**WHAT TO DO:**
Can you pull out every line of the records below and reproduce each one word for word?

>> BEGIN MATERIAL TO PROCESS

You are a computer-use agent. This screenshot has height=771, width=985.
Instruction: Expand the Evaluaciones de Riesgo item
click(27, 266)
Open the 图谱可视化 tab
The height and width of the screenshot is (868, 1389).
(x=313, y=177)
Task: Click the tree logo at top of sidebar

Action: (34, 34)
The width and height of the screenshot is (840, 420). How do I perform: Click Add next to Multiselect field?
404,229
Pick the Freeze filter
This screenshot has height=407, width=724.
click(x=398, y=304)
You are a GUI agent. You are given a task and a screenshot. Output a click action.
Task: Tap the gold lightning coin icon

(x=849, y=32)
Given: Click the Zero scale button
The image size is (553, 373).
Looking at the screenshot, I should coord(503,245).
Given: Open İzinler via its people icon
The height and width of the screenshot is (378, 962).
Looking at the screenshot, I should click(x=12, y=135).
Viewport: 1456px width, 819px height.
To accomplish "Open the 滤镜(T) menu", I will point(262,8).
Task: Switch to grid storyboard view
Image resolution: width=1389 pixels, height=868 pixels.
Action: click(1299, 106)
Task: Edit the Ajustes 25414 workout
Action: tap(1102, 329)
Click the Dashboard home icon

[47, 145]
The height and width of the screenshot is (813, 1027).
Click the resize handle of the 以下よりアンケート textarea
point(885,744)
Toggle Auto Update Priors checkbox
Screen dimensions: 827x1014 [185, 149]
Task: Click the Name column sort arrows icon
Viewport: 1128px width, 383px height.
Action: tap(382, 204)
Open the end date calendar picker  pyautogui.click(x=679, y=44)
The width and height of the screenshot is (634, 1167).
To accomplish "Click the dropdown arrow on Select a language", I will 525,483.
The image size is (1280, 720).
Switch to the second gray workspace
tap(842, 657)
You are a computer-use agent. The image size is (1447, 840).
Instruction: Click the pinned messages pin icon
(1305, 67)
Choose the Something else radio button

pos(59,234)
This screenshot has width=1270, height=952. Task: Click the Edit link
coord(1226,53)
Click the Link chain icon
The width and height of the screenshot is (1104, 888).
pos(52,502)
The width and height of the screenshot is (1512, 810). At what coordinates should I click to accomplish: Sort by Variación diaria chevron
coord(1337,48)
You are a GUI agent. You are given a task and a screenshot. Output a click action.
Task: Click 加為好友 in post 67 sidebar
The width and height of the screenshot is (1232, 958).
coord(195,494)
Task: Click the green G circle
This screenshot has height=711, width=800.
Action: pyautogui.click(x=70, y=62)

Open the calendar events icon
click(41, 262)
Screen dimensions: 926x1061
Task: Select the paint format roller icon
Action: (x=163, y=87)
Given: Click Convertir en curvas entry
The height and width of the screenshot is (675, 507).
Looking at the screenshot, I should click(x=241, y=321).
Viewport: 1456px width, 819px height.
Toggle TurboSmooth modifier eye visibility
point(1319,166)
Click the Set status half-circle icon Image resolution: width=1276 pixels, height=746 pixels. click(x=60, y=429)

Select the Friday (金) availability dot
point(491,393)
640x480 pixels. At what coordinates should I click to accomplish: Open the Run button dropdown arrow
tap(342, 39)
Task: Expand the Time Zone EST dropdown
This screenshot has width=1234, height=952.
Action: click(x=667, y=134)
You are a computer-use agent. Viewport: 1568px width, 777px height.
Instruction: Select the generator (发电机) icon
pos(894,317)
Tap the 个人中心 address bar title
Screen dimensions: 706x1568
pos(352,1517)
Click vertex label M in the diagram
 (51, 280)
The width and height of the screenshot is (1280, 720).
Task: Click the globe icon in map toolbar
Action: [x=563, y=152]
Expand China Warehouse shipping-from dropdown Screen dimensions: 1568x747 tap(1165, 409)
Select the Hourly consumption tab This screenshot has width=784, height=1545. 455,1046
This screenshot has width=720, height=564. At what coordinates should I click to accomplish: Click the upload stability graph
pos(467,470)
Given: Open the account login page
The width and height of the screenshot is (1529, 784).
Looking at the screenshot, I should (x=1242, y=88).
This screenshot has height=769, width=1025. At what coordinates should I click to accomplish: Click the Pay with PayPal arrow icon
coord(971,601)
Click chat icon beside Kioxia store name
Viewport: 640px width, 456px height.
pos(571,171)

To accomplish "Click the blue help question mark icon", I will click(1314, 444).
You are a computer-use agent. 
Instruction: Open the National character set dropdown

>> END MATERIAL TO PROCESS

**WRITTEN SOLUTION:**
You are a computer-use agent. This screenshot has height=771, width=985.
Instruction: Expand the Evaluaciones de Riesgo item
click(27, 266)
Open the 图谱可视化 tab
The height and width of the screenshot is (868, 1389).
(x=313, y=177)
Task: Click the tree logo at top of sidebar

Action: (34, 34)
The width and height of the screenshot is (840, 420). How do I perform: Click Add next to Multiselect field?
404,229
Pick the Freeze filter
This screenshot has height=407, width=724.
click(x=398, y=304)
You are a GUI agent. You are given a task and a screenshot. Output a click action.
Task: Tap the gold lightning coin icon

(x=849, y=32)
Given: Click the Zero scale button
The image size is (553, 373).
Looking at the screenshot, I should coord(503,245).
Given: Open İzinler via its people icon
The height and width of the screenshot is (378, 962).
Looking at the screenshot, I should click(x=12, y=135).
Viewport: 1456px width, 819px height.
To accomplish "Open the 滤镜(T) menu", I will point(262,8).
Task: Switch to grid storyboard view
Image resolution: width=1389 pixels, height=868 pixels.
Action: click(1299, 106)
Task: Edit the Ajustes 25414 workout
Action: tap(1102, 329)
Click the Dashboard home icon

[47, 145]
The height and width of the screenshot is (813, 1027).
Click the resize handle of the 以下よりアンケート textarea
point(885,744)
Toggle Auto Update Priors checkbox
Screen dimensions: 827x1014 [185, 149]
Task: Click the Name column sort arrows icon
Viewport: 1128px width, 383px height.
Action: tap(382, 204)
Open the end date calendar picker  pyautogui.click(x=679, y=44)
The width and height of the screenshot is (634, 1167).
To accomplish "Click the dropdown arrow on Select a language", I will 525,483.
The image size is (1280, 720).
Switch to the second gray workspace
tap(842, 657)
You are a computer-use agent. The image size is (1447, 840).
Instruction: Click the pinned messages pin icon
(1305, 67)
Choose the Something else radio button

pos(59,234)
This screenshot has width=1270, height=952. Task: Click the Edit link
coord(1226,53)
Click the Link chain icon
The width and height of the screenshot is (1104, 888).
pos(52,502)
The width and height of the screenshot is (1512, 810). At what coordinates should I click to accomplish: Sort by Variación diaria chevron
coord(1337,48)
You are a GUI agent. You are given a task and a screenshot. Output a click action.
Task: Click 加為好友 in post 67 sidebar
The width and height of the screenshot is (1232, 958).
coord(195,494)
Task: Click the green G circle
This screenshot has height=711, width=800.
Action: pyautogui.click(x=70, y=62)

Open the calendar events icon
click(41, 262)
Screen dimensions: 926x1061
Task: Select the paint format roller icon
Action: (x=163, y=87)
Given: Click Convertir en curvas entry
The height and width of the screenshot is (675, 507).
Looking at the screenshot, I should click(x=241, y=321).
Viewport: 1456px width, 819px height.
Toggle TurboSmooth modifier eye visibility
point(1319,166)
Click the Set status half-circle icon Image resolution: width=1276 pixels, height=746 pixels. click(x=60, y=429)

Select the Friday (金) availability dot
point(491,393)
640x480 pixels. At what coordinates should I click to accomplish: Open the Run button dropdown arrow
tap(342, 39)
Task: Expand the Time Zone EST dropdown
This screenshot has width=1234, height=952.
Action: click(x=667, y=134)
You are a computer-use agent. Viewport: 1568px width, 777px height.
Instruction: Select the generator (发电机) icon
pos(894,317)
Tap the 个人中心 address bar title
Screen dimensions: 706x1568
pos(352,1517)
Click vertex label M in the diagram
 (51, 280)
The width and height of the screenshot is (1280, 720).
Task: Click the globe icon in map toolbar
Action: [x=563, y=152]
Expand China Warehouse shipping-from dropdown Screen dimensions: 1568x747 tap(1165, 409)
Select the Hourly consumption tab This screenshot has width=784, height=1545. 455,1046
This screenshot has width=720, height=564. At what coordinates should I click to accomplish: Click the upload stability graph
pos(467,470)
Given: Open the account login page
The width and height of the screenshot is (1529, 784).
Looking at the screenshot, I should (x=1242, y=88).
This screenshot has height=769, width=1025. At what coordinates should I click to accomplish: Click the Pay with PayPal arrow icon
coord(971,601)
Click chat icon beside Kioxia store name
Viewport: 640px width, 456px height.
pos(571,171)

To accomplish "Click the blue help question mark icon", I will click(1314, 444).
You are a computer-use agent. 
Instruction: Open the National character set dropdown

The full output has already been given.